** Start EXCERPTED RECORDS **
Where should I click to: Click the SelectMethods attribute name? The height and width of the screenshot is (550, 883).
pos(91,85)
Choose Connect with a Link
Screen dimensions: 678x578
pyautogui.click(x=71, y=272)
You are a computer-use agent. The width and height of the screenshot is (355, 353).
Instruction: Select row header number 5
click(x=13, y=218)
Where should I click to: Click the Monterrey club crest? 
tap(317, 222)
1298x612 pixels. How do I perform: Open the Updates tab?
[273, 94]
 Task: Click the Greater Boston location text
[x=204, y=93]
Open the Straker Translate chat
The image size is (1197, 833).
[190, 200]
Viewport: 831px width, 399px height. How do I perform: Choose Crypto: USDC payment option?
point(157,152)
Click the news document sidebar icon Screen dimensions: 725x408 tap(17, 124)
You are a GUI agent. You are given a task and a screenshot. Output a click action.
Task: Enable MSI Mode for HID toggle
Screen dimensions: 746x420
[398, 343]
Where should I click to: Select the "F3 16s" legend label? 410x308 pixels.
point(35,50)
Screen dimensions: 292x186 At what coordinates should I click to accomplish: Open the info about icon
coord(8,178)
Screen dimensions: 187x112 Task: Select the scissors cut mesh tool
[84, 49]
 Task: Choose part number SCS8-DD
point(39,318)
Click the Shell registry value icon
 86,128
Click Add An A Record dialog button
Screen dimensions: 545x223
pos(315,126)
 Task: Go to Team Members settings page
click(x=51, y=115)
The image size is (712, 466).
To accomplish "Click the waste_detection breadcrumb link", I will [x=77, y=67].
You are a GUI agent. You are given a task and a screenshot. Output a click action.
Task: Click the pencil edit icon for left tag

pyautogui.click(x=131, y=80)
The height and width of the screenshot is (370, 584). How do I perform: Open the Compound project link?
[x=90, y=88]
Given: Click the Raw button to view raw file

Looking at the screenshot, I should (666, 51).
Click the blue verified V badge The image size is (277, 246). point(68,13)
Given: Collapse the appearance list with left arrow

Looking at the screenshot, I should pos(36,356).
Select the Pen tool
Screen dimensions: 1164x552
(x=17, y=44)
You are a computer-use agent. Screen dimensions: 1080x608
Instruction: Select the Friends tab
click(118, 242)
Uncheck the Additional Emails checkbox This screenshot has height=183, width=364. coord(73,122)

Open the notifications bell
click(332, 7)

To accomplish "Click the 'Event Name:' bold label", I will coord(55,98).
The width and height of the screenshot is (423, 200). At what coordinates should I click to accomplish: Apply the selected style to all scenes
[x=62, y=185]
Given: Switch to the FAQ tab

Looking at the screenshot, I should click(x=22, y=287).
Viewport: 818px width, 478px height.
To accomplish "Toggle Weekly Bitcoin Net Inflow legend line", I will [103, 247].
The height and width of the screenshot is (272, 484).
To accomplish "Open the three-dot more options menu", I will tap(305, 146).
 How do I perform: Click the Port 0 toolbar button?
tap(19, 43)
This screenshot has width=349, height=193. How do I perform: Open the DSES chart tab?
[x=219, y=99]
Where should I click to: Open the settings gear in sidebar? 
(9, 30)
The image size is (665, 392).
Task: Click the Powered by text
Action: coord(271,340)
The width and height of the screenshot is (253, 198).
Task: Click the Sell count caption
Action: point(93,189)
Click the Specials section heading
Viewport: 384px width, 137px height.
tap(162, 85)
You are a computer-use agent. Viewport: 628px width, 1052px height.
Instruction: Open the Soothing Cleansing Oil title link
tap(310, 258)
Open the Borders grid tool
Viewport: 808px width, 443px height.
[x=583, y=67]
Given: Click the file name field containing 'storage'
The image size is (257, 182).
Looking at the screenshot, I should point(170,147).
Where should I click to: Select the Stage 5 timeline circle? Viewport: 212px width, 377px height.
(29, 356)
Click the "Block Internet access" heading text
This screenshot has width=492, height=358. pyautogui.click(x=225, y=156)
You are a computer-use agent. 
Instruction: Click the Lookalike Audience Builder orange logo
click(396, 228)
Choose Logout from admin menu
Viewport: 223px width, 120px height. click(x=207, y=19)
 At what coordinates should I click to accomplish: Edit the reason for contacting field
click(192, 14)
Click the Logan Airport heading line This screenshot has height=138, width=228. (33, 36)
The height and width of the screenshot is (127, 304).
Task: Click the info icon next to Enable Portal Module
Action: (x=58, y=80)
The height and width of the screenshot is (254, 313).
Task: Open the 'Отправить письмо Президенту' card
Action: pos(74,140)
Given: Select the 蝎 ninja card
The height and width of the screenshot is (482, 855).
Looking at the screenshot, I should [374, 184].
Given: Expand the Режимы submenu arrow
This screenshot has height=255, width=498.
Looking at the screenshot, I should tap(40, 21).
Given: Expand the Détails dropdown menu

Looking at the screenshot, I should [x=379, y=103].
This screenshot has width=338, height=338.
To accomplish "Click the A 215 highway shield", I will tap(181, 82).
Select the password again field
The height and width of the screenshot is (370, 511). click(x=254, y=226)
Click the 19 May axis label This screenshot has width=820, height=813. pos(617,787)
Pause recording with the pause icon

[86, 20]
** End EXCERPTED RECORDS **
_EXERCISE REQUIREMENTS_: Copy every row above word for word, without changing any characters.

_EXERCISE SOLUTION_:
Where should I click to: Click the SelectMethods attribute name? The height and width of the screenshot is (550, 883).
pos(91,85)
Choose Connect with a Link
Screen dimensions: 678x578
pyautogui.click(x=71, y=272)
You are a computer-use agent. The width and height of the screenshot is (355, 353).
Instruction: Select row header number 5
click(x=13, y=218)
Where should I click to: Click the Monterrey club crest? 
tap(317, 222)
1298x612 pixels. How do I perform: Open the Updates tab?
[273, 94]
 Task: Click the Greater Boston location text
[x=204, y=93]
Open the Straker Translate chat
The image size is (1197, 833).
[190, 200]
Viewport: 831px width, 399px height. How do I perform: Choose Crypto: USDC payment option?
point(157,152)
Click the news document sidebar icon Screen dimensions: 725x408 tap(17, 124)
You are a GUI agent. You are given a task and a screenshot. Output a click action.
Task: Enable MSI Mode for HID toggle
Screen dimensions: 746x420
[398, 343]
Where should I click to: Select the "F3 16s" legend label? 410x308 pixels.
point(35,50)
Screen dimensions: 292x186 At what coordinates should I click to accomplish: Open the info about icon
coord(8,178)
Screen dimensions: 187x112 Task: Select the scissors cut mesh tool
[84, 49]
 Task: Choose part number SCS8-DD
point(39,318)
Click the Shell registry value icon
 86,128
Click Add An A Record dialog button
Screen dimensions: 545x223
pos(315,126)
 Task: Go to Team Members settings page
click(x=51, y=115)
The image size is (712, 466).
To accomplish "Click the waste_detection breadcrumb link", I will [x=77, y=67].
You are a GUI agent. You are given a task and a screenshot. Output a click action.
Task: Click the pencil edit icon for left tag

pyautogui.click(x=131, y=80)
The height and width of the screenshot is (370, 584). How do I perform: Open the Compound project link?
[x=90, y=88]
Given: Click the Raw button to view raw file

Looking at the screenshot, I should (666, 51).
Click the blue verified V badge The image size is (277, 246). point(68,13)
Given: Collapse the appearance list with left arrow

Looking at the screenshot, I should pos(36,356).
Select the Pen tool
Screen dimensions: 1164x552
(x=17, y=44)
You are a computer-use agent. Screen dimensions: 1080x608
Instruction: Select the Friends tab
click(118, 242)
Uncheck the Additional Emails checkbox This screenshot has height=183, width=364. coord(73,122)

Open the notifications bell
click(332, 7)

To accomplish "Click the 'Event Name:' bold label", I will coord(55,98).
The width and height of the screenshot is (423, 200). At what coordinates should I click to accomplish: Apply the selected style to all scenes
[x=62, y=185]
Given: Switch to the FAQ tab

Looking at the screenshot, I should click(x=22, y=287).
Viewport: 818px width, 478px height.
To accomplish "Toggle Weekly Bitcoin Net Inflow legend line", I will [103, 247].
The height and width of the screenshot is (272, 484).
To accomplish "Open the three-dot more options menu", I will tap(305, 146).
 How do I perform: Click the Port 0 toolbar button?
tap(19, 43)
This screenshot has width=349, height=193. How do I perform: Open the DSES chart tab?
[x=219, y=99]
Where should I click to: Open the settings gear in sidebar? 
(9, 30)
The image size is (665, 392).
Task: Click the Powered by text
Action: coord(271,340)
The width and height of the screenshot is (253, 198).
Task: Click the Sell count caption
Action: point(93,189)
Click the Specials section heading
Viewport: 384px width, 137px height.
tap(162, 85)
You are a computer-use agent. Viewport: 628px width, 1052px height.
Instruction: Open the Soothing Cleansing Oil title link
tap(310, 258)
Open the Borders grid tool
Viewport: 808px width, 443px height.
[x=583, y=67]
Given: Click the file name field containing 'storage'
The image size is (257, 182).
Looking at the screenshot, I should point(170,147).
Where should I click to: Select the Stage 5 timeline circle? Viewport: 212px width, 377px height.
(29, 356)
Click the "Block Internet access" heading text
This screenshot has width=492, height=358. pyautogui.click(x=225, y=156)
You are a computer-use agent. 
Instruction: Click the Lookalike Audience Builder orange logo
click(396, 228)
Choose Logout from admin menu
Viewport: 223px width, 120px height. click(x=207, y=19)
 At what coordinates should I click to accomplish: Edit the reason for contacting field
click(192, 14)
Click the Logan Airport heading line This screenshot has height=138, width=228. (33, 36)
The height and width of the screenshot is (127, 304).
Task: Click the info icon next to Enable Portal Module
Action: (x=58, y=80)
The height and width of the screenshot is (254, 313).
Task: Open the 'Отправить письмо Президенту' card
Action: pos(74,140)
Given: Select the 蝎 ninja card
The height and width of the screenshot is (482, 855).
Looking at the screenshot, I should [374, 184].
Given: Expand the Режимы submenu arrow
This screenshot has height=255, width=498.
Looking at the screenshot, I should tap(40, 21).
Given: Expand the Détails dropdown menu

Looking at the screenshot, I should [x=379, y=103].
This screenshot has width=338, height=338.
To accomplish "Click the A 215 highway shield", I will tap(181, 82).
Select the password again field
The height and width of the screenshot is (370, 511). click(x=254, y=226)
Click the 19 May axis label This screenshot has width=820, height=813. pos(617,787)
Pause recording with the pause icon

[86, 20]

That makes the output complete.